§ Instructions for the task:
Copy the lines word for word, starting with the very first line and continuing through the line with "Document [357, 27]". Leave out the pictures.

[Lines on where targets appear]
#####

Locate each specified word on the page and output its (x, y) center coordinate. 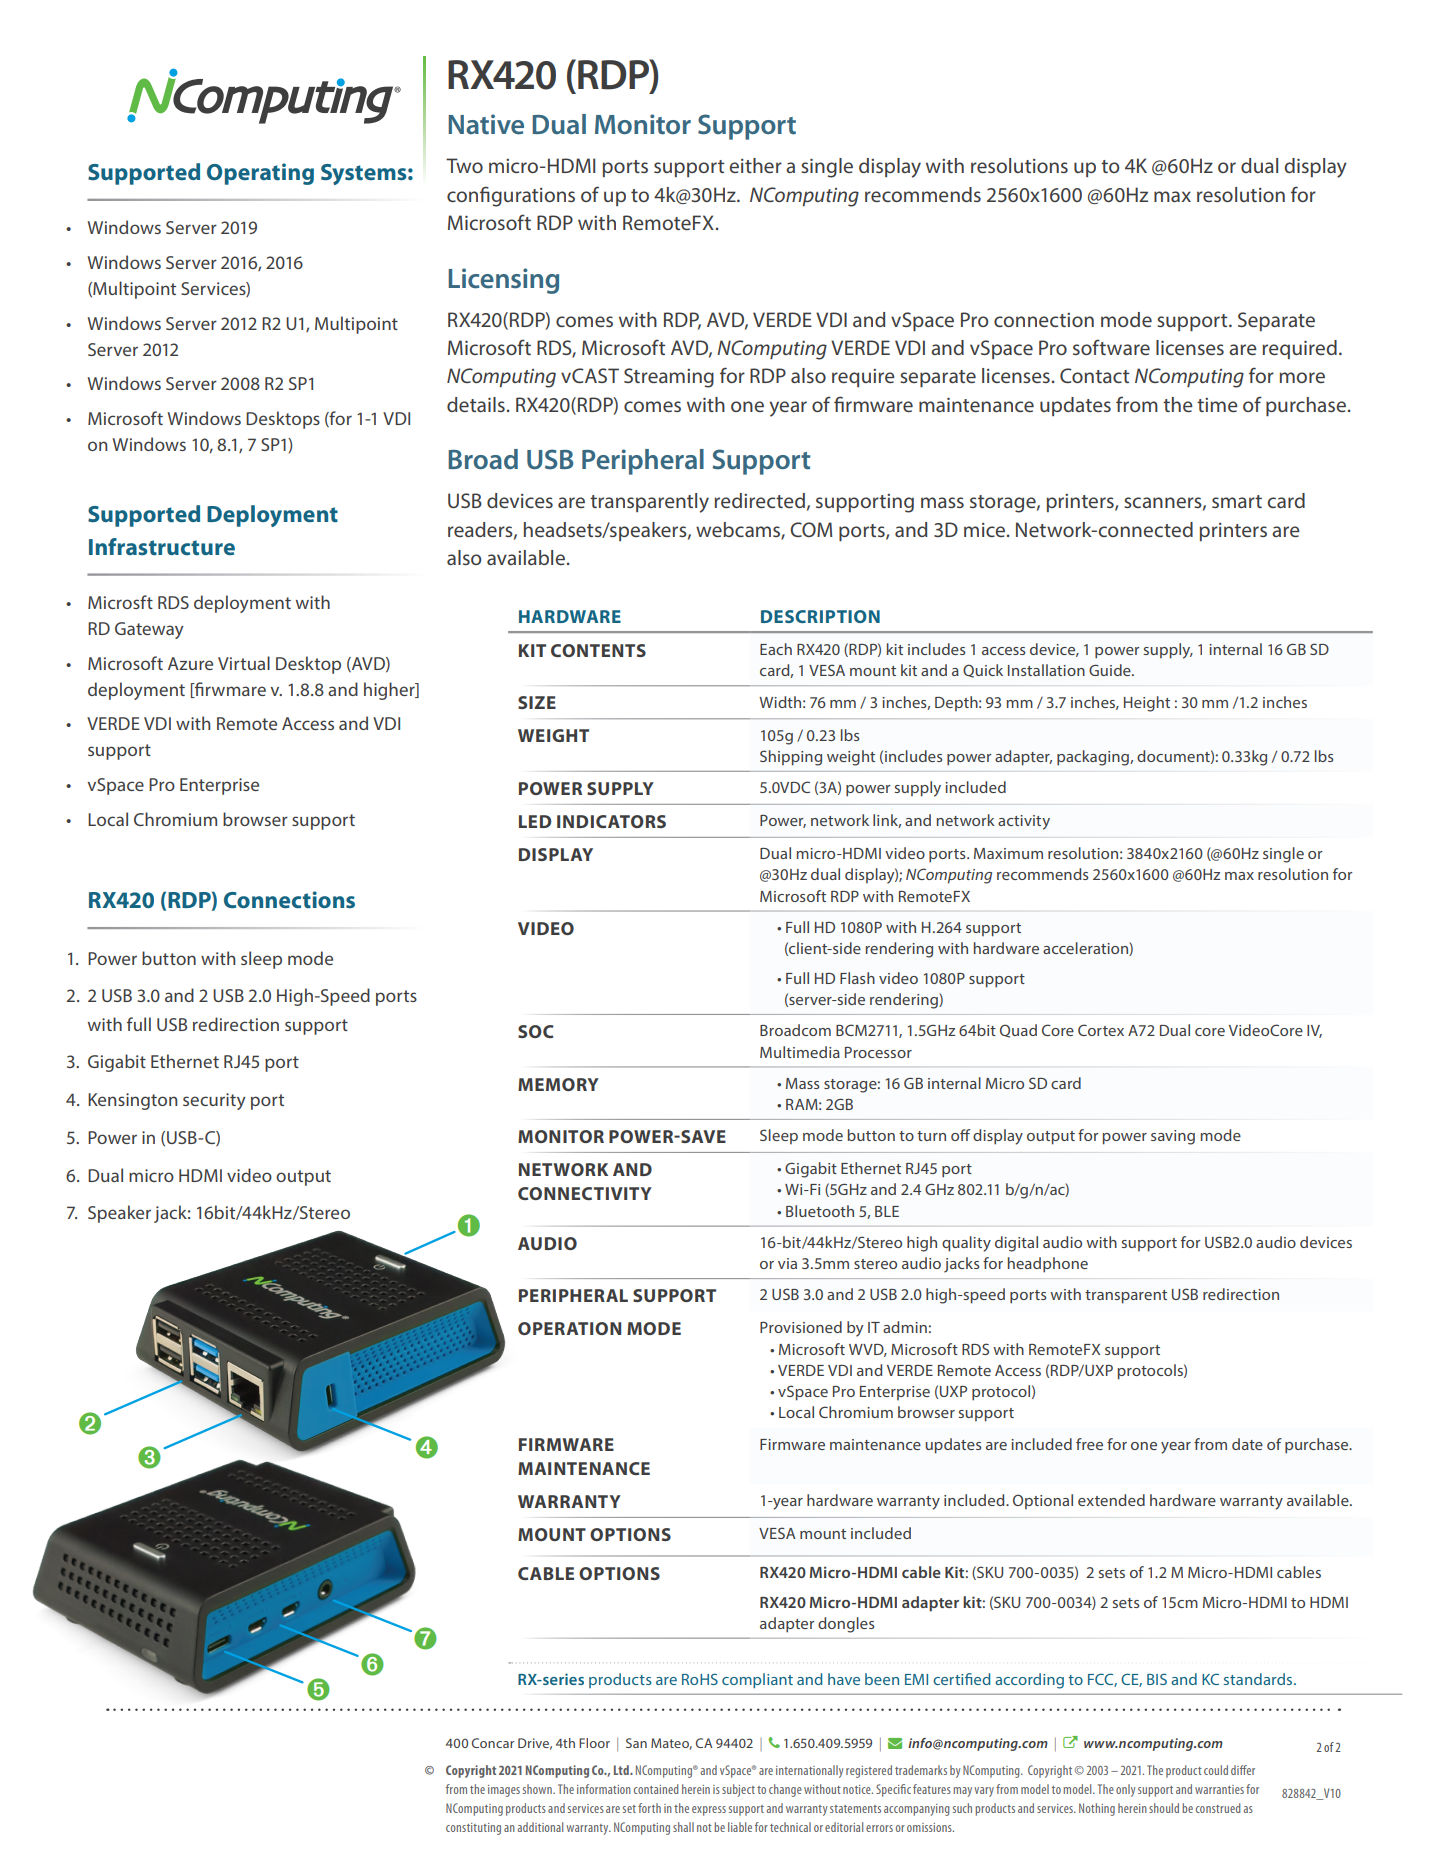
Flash (857, 978)
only (1125, 1790)
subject (738, 1790)
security (214, 1101)
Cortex (1101, 1030)
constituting (473, 1829)
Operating (260, 174)
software (1111, 347)
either (756, 165)
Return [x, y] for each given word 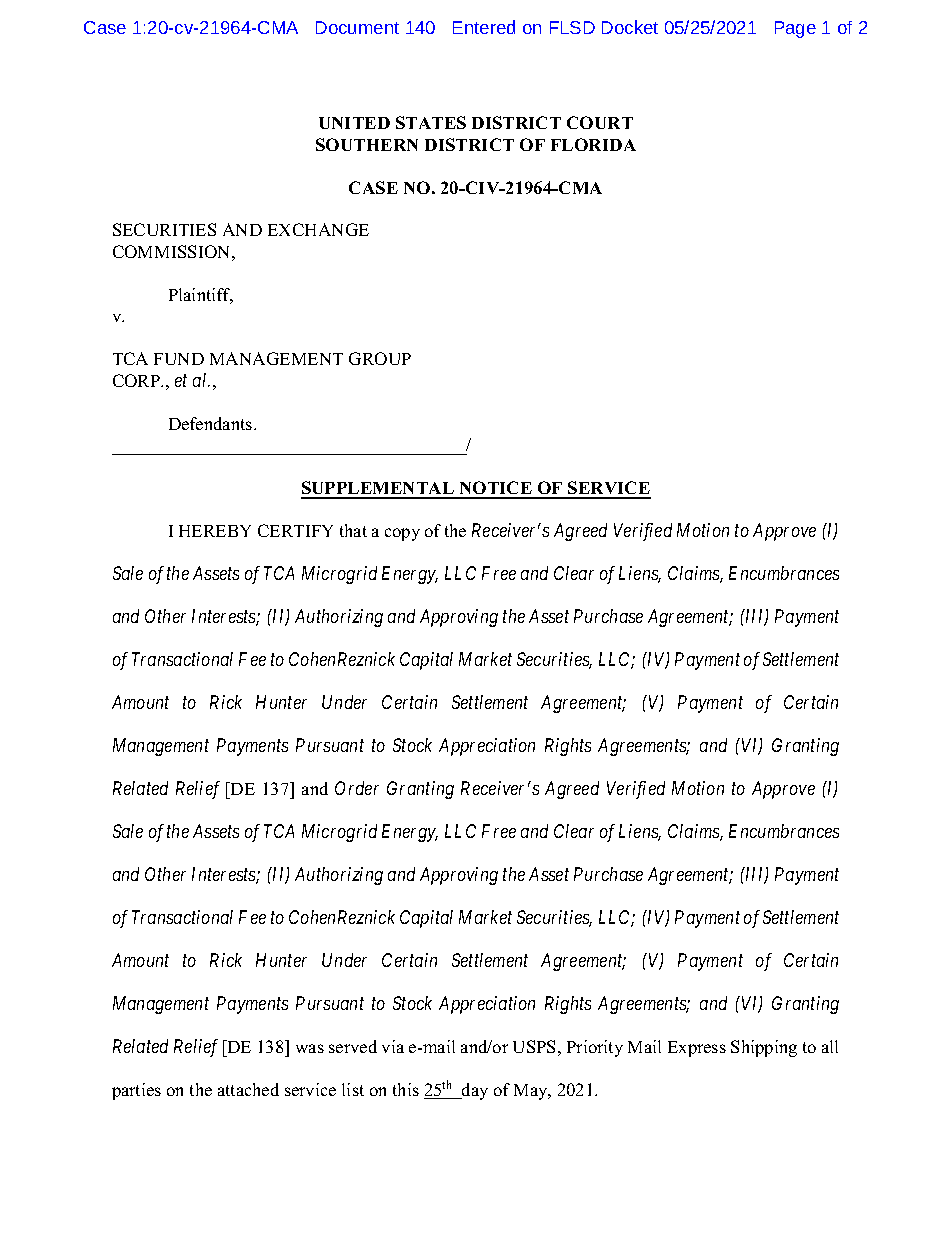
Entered [484, 27]
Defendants [212, 423]
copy [402, 534]
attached [248, 1089]
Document [357, 27]
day [474, 1091]
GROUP [380, 358]
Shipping [764, 1048]
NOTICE [495, 489]
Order [357, 788]
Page [795, 29]
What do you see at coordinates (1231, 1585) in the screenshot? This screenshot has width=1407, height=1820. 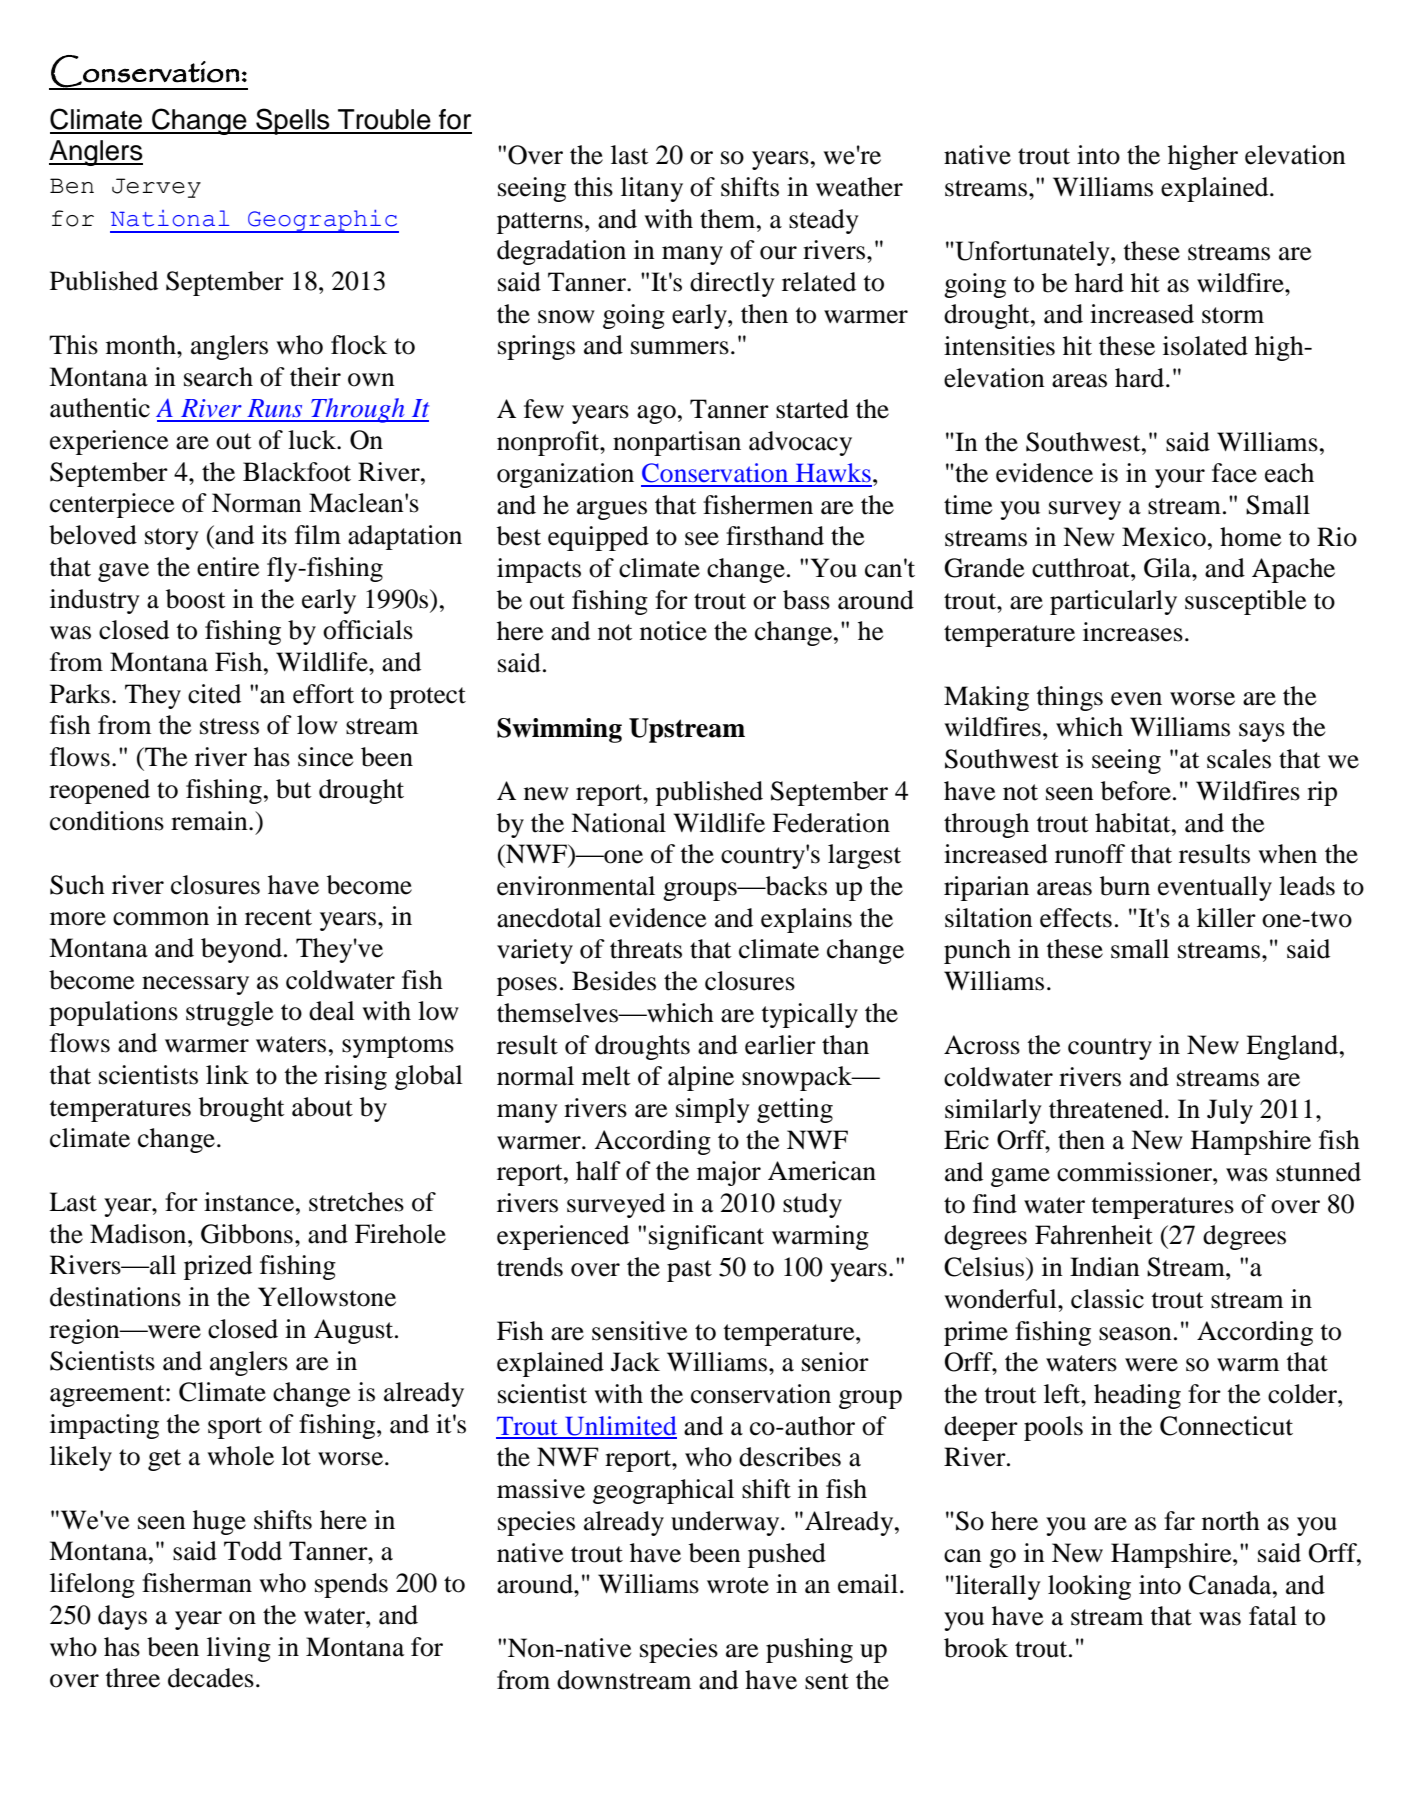 I see `Canada` at bounding box center [1231, 1585].
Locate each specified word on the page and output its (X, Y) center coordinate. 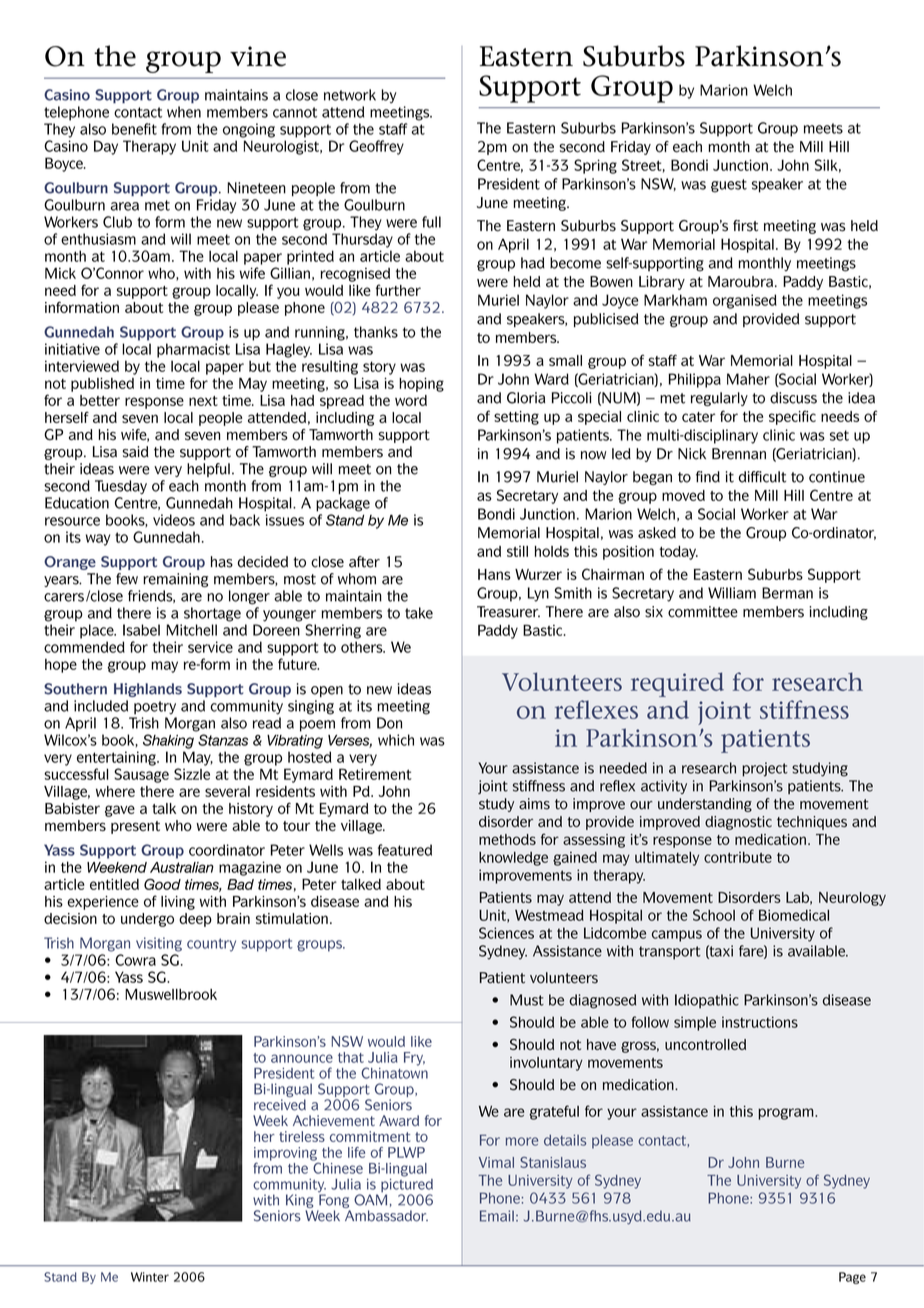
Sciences (506, 933)
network (350, 95)
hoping (421, 385)
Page (852, 1278)
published (102, 385)
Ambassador (386, 1216)
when (184, 112)
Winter (150, 1277)
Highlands (148, 690)
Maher (748, 379)
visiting (159, 944)
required (677, 684)
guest (729, 186)
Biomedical (794, 915)
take (419, 613)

#####

§ Written solution:
Locate each specified word on the page and output its (x, y) center coordinate. 
Flash (857, 978)
only (1125, 1790)
subject (738, 1790)
security (214, 1101)
Cortex (1101, 1030)
constituting (473, 1829)
Operating (260, 174)
software (1111, 347)
either (756, 165)
Return [x, y] for each given word 
Entered [484, 27]
Defendants [212, 423]
copy [402, 534]
attached [248, 1089]
Document [357, 27]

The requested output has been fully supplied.